FIGS. 3 and 4 show cryopump 70 which is an embodiment of the present invention similar to cryopump 10 shown in FIGS. 1 and 2. Cryopump 70 operates in the same manner as cryopump 10 (FIGS. 1 and 2), the only difference being that cryopump 70 has polygonal cryopanel 72 occupying the interior of radiation shield 18.

Polygonal cryopanel 72 has four faces 78 and four faces 79 which are radially staggered, faces 78 being on a larger radius than faces 79. Each face 78 is next to a face 79 with a slit 76 therebetween. Slits 76 are oriented at an angle so that slits 76 are small when looking perpendicularly from radiation shield 18 and large when looking at a nonperpendicular angle from radiation shield 18. In this manner, higher boiling point gases bouncing perpendicularly from radiation shield 18 are substantially prevented from entering polygonal cryopanel 72 while a portion of very low boiling point gases which bounce from radiation shield 18 at nonperpendicular angles are allowed to enter the interior of polygonal cryopanel 72. In an alternative embodiment there can be any number of faces 78, faces 79 or slits 76. Charcoal box 130 (FIG. 12) is housed within polygonal cryopanel 72 and slits 76 in the walls of polygonal cryopanel 72 allow low boiling point gases such as hydrogen access to charcoal box 130 (FIG. 12). Radial staggering of faces 78 and faces 79 allows low boiling point gases through polygonal cryopanel 72 but condenses higher boiling point gases moving perpendicular to radiation shield 18 which are likely to hit either faces 78 or faces 79.

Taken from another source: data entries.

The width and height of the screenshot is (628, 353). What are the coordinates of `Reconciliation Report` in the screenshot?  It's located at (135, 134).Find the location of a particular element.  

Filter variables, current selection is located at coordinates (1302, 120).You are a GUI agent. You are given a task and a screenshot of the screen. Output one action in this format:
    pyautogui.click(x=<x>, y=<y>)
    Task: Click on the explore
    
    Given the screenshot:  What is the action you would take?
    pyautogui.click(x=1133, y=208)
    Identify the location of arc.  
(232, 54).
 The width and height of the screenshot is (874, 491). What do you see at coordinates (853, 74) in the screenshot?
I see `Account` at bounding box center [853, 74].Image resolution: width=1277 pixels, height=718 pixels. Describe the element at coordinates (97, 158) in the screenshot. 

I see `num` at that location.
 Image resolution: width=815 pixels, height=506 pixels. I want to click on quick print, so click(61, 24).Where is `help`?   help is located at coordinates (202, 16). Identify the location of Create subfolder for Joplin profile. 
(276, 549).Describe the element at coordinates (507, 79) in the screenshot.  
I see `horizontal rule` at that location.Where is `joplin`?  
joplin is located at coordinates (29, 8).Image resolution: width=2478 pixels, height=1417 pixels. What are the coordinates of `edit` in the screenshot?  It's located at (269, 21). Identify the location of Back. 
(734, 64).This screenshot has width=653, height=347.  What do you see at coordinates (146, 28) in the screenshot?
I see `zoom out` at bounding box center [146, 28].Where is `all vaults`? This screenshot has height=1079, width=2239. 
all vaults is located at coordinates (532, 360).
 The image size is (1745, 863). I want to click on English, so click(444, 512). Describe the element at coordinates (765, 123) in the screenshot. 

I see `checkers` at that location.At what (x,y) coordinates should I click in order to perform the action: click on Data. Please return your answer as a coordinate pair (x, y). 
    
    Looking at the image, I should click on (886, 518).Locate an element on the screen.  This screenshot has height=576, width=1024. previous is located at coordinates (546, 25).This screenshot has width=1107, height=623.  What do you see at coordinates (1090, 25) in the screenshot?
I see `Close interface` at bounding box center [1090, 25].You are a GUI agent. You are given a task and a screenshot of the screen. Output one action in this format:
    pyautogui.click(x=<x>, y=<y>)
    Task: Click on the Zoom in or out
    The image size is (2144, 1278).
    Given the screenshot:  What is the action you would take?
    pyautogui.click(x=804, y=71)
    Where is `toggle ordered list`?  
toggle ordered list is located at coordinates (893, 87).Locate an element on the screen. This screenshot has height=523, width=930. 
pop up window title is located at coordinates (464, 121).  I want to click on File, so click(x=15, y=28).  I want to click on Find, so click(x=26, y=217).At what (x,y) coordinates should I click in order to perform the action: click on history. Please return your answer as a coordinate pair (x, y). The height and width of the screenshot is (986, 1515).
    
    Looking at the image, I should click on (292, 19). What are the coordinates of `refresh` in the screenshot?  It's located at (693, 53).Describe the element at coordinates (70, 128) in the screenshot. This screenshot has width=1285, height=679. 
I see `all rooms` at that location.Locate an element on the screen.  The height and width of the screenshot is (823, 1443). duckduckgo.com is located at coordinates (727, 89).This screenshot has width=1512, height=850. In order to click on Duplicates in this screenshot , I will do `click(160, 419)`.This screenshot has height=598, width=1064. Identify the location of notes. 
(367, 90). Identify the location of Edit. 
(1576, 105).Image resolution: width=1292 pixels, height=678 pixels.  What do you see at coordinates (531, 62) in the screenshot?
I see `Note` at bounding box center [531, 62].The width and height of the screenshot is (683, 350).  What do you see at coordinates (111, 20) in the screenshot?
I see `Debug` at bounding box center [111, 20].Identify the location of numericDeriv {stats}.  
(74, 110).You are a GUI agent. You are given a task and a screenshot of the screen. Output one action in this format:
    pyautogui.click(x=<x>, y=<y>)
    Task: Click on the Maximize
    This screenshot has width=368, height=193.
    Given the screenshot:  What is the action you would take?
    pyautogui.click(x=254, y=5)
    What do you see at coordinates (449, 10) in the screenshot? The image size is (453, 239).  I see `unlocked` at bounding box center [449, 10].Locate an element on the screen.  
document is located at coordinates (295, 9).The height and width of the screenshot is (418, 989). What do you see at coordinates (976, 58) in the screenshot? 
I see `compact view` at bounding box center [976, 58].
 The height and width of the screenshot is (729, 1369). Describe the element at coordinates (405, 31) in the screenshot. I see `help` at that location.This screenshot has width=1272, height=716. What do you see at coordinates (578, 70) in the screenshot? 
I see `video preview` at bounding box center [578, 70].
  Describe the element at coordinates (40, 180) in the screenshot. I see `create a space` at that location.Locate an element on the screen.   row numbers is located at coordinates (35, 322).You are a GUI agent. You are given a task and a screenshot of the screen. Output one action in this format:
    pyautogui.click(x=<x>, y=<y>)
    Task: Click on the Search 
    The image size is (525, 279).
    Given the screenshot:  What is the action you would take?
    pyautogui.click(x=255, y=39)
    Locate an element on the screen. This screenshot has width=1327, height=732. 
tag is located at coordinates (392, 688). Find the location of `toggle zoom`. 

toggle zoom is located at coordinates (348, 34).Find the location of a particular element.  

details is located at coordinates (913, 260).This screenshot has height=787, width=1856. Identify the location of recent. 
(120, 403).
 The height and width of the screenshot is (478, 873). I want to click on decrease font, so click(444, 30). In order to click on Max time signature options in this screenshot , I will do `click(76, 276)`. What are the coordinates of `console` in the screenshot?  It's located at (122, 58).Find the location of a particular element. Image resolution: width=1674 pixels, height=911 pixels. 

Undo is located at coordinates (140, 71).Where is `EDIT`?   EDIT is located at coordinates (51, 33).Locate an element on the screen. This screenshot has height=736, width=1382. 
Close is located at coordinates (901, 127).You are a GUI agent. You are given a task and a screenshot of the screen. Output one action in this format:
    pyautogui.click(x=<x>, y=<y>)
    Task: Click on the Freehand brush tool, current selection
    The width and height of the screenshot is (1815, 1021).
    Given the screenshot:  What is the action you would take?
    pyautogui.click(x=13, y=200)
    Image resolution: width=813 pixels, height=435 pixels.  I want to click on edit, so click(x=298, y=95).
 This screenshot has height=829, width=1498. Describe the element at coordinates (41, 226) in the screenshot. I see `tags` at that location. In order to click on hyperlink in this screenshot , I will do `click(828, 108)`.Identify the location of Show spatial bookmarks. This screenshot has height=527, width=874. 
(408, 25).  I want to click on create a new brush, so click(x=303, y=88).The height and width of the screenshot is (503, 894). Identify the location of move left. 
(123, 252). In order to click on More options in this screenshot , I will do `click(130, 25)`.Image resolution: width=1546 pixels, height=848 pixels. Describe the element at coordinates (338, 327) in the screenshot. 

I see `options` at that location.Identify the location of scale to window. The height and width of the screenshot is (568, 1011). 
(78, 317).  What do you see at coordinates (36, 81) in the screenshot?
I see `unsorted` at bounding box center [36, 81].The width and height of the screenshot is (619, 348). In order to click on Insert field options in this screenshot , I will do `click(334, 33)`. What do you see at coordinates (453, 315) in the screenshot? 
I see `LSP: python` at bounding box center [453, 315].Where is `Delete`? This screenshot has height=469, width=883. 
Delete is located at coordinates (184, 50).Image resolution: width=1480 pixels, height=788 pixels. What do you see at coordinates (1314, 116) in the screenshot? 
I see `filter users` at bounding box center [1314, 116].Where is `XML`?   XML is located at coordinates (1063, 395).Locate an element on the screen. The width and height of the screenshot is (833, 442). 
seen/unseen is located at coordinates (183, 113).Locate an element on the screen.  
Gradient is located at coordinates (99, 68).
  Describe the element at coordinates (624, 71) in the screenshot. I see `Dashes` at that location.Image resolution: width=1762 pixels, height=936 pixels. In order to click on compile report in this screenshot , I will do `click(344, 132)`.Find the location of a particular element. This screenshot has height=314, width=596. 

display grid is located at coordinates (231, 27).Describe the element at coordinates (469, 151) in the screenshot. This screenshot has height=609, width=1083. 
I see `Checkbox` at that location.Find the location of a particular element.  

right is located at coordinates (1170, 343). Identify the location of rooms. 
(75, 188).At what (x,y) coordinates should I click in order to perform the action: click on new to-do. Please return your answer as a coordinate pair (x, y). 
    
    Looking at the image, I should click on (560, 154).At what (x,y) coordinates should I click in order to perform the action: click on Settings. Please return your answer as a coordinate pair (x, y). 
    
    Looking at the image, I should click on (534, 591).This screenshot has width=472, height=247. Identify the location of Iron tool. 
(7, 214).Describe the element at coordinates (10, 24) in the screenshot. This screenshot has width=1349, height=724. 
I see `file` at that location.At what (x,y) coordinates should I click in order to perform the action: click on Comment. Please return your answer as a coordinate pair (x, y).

FIG. 11 shows polygonal cryopanel 72 before being folded into a three dimensional structure. In the preferred embodiment polygonal cryopanel 72 is made from a sheet of high thermal conductive metallic material such as copper. Alternatively, polygonal cryopanel 72 can be made out of any sheet material that is a good conductor. Faces 78 and faces 79 are folded down and tabs 80 are inserted into corresponding slots within a base to stabilize polygonal cryopanel 72's structure. Wings 82 are folded inward until meeting an adjacent face 78. The purpose of wings 82 is to stop slits 76 (FIG. 4) from reaching the top of polygonal cryopanel 72. Gases not condensed on frost concentrator 26 (FIG. 4) will most likely to be condensed on upper surface 74 (FIG. 4) of polygonal cryopanel 72. Therefore, closing off slits 76 (FIG. 4) at the upper end of polygonal cryopanel 72 insures a significant added probability of condensing gases on polygonal cryopanel 72 without significantly slowing the access for noncondensables (low boiling point gases) to charcoal box 130 (FIG. 12). Additionally, by not having slits 76 reach the top of polygonal cryopanel 72, excess gases condensing on the upper surfaces 74 of polygonal cryopanel 72 are prevented from condensing on charcoal box 130 (FIG. 12) housed within polygonal cryopanel 72. Frost concentrator 26 (FIG. 4) is affixed to the top 84 (FIGS. 3 and 11) of polygonal cryopanel 72.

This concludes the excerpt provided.